◆ Work instructions
Tally the lines of the listing below in which the string "pyautogui" occurs, and give the tally alone.

★ ★ ★

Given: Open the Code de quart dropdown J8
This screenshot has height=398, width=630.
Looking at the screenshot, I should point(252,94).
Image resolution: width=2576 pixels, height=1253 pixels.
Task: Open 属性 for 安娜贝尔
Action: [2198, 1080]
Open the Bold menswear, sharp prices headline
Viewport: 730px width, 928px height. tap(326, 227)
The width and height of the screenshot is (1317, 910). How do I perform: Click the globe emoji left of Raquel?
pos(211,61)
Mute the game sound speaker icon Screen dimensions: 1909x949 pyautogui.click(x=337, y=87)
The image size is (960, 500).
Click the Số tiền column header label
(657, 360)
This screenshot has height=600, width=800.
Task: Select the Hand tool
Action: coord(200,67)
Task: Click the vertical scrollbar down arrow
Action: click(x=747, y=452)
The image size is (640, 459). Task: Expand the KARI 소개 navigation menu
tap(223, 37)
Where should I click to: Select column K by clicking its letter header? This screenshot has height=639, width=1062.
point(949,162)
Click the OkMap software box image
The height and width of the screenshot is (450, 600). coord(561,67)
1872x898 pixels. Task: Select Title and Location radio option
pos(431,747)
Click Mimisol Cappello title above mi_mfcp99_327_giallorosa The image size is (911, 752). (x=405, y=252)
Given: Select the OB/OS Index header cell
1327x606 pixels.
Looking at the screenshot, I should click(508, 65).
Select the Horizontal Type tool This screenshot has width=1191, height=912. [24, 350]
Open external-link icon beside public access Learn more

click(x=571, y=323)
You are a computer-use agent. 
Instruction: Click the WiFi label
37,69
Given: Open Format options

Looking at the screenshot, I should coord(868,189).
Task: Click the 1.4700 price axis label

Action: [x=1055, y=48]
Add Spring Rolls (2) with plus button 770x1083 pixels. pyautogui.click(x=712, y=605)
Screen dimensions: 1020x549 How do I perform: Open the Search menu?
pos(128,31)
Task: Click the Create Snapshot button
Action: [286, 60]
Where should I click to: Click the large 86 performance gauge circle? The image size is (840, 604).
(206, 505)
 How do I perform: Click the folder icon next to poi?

★ ★ ★

◆ Response to this exercise
2